■ Aim 1 ■
Copy the rows exactly as they appear, starting with the line that contains "723x1568 pixels." and going on through the line that contains "coord(79,15)", including both of those lines.

■ Given passage ■
# Did I make a good purchase electric smoker??



## Zierer (Mar 21, 2019)

Hey just bought a new smoker tonight it’s my first one ever I was going to buy the smaller one I think the 130s I believe with the solid black door but chose this one instead for 300 bucks.  from what I have read i think I have the hybrid model of the 3 models so with that note do I keep this thing or do I go back and buy the gen 2.5 where the vent is in the correct spot and so on. What mods if any do I need to make to this unit? (Vent position) or anything else, thanks! I’ve also posted a link for the one I bought below 

https://www.farmandfleet.com/products/941736-masterbuilt-adventure-series-mes-140s-digital-electric-smoker.html


----------



## sm0kin (Mar 21, 2019)

This is my most recent masterbuilt as well. I don’t intend my opinion to be a deterrent, all of them have some shortcomings at the price point. Since I intended to mod it from the beginning, this may or may not be useful information for you. Out of the box I never used the chiploader, I used an amnps tray. The light is useless. The temp probe is unreliable. The unit itself holds temp far better than the 130 models I believe due to the higher wattage element, but it’s not perfect. Buy the leg kit or a stand or build a platform. I made a mailbox mod of sorts to hold the pellet tray, and I installed an Auber WiFi pid. Now it smokes consistently for 10 hours and holds temp within 5 degrees. I did a mini review that I will attempt to link here in a minute. Technical difficulties lol. 

Keep the 140s
Buy an amnps pellet tray.
Get a good wireless thermometer
This unit will serve you well with only minimum additional expense.


----------



## Zierer (Mar 21, 2019)

■ Aim 2 ■
For each statement below, say yes or no according to the smoker forum thread, and quote the exact words from the thread that decide it.
(a) Zierer paid 300 bucks for the new smoker.
(b) sm0kin used the chiploader out of the box.
(c) sm0kin advises returning the 140s for a different model.

■ Dataset extract ■
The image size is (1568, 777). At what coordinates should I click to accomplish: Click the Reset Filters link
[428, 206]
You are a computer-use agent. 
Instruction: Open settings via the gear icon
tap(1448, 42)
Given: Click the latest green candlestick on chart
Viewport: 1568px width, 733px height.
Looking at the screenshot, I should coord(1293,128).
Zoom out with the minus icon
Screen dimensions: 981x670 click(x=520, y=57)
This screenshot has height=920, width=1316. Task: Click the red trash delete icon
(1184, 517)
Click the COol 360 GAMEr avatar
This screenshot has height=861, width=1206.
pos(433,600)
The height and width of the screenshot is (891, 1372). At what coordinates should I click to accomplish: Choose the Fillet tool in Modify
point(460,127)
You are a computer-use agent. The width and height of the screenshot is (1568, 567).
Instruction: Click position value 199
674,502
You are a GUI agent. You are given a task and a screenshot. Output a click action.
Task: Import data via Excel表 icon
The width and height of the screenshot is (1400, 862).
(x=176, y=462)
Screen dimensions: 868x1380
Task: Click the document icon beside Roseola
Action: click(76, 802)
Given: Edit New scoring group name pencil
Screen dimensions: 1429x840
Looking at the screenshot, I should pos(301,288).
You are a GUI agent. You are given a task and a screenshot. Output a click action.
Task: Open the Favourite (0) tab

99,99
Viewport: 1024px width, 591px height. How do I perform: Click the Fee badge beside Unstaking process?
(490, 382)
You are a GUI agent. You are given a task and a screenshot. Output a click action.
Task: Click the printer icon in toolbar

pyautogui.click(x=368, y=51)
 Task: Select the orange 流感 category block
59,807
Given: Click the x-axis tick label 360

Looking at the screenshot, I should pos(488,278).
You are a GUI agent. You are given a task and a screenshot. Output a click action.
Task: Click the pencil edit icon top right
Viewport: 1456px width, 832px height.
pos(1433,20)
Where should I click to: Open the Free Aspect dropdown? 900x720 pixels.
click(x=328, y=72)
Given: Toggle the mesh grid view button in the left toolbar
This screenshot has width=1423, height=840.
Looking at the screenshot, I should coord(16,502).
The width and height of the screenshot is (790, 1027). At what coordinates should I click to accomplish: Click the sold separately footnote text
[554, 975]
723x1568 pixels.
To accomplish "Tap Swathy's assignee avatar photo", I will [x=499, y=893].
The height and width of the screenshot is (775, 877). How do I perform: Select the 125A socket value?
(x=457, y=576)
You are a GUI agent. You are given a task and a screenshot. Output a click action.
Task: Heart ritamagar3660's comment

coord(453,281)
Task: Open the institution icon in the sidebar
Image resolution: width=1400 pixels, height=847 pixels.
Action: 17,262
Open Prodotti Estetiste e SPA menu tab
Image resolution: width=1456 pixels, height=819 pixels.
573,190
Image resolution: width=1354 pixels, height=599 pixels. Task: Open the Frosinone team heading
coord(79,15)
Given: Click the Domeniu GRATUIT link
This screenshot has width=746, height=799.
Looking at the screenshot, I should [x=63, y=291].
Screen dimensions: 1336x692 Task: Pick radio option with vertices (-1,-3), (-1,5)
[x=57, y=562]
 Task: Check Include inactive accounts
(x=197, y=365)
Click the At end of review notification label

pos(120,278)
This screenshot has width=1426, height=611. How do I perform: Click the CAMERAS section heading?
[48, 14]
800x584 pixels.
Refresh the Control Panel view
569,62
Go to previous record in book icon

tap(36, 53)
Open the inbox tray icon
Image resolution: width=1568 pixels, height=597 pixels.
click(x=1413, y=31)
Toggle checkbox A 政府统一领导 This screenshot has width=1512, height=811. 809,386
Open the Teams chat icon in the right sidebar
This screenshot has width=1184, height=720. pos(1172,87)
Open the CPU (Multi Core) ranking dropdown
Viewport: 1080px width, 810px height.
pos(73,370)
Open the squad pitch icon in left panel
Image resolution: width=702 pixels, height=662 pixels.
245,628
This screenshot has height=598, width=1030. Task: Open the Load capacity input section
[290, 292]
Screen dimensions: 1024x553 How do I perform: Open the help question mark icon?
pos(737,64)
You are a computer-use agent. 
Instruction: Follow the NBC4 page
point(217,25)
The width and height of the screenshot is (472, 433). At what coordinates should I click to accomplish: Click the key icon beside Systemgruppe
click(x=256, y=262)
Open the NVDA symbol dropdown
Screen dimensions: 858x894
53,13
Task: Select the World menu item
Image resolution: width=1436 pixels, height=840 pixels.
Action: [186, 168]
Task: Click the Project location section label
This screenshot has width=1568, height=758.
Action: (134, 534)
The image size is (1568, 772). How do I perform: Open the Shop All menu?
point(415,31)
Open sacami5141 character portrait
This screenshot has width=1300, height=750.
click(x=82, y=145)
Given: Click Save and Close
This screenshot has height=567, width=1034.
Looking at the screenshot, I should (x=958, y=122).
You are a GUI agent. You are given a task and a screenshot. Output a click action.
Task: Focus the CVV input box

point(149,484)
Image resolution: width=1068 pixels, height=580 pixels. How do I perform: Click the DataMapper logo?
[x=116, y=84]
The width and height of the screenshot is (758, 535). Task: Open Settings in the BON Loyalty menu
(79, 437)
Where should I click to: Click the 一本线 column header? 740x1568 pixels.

■ Full response 1 ■
723x1568 pixels.
To accomplish "Tap Swathy's assignee avatar photo", I will [x=499, y=893].
The height and width of the screenshot is (775, 877). How do I perform: Select the 125A socket value?
(x=457, y=576)
You are a GUI agent. You are given a task and a screenshot. Output a click action.
Task: Heart ritamagar3660's comment

coord(453,281)
Task: Open the institution icon in the sidebar
Image resolution: width=1400 pixels, height=847 pixels.
Action: 17,262
Open Prodotti Estetiste e SPA menu tab
Image resolution: width=1456 pixels, height=819 pixels.
573,190
Image resolution: width=1354 pixels, height=599 pixels. Task: Open the Frosinone team heading
coord(79,15)

■ Full response 2 ■
(a) Yes: "chose this one instead for 300 bucks."
(b) No: "Out of the box I never used the chiploader, I used an amnps tray."
(c) No: "Keep the 140s"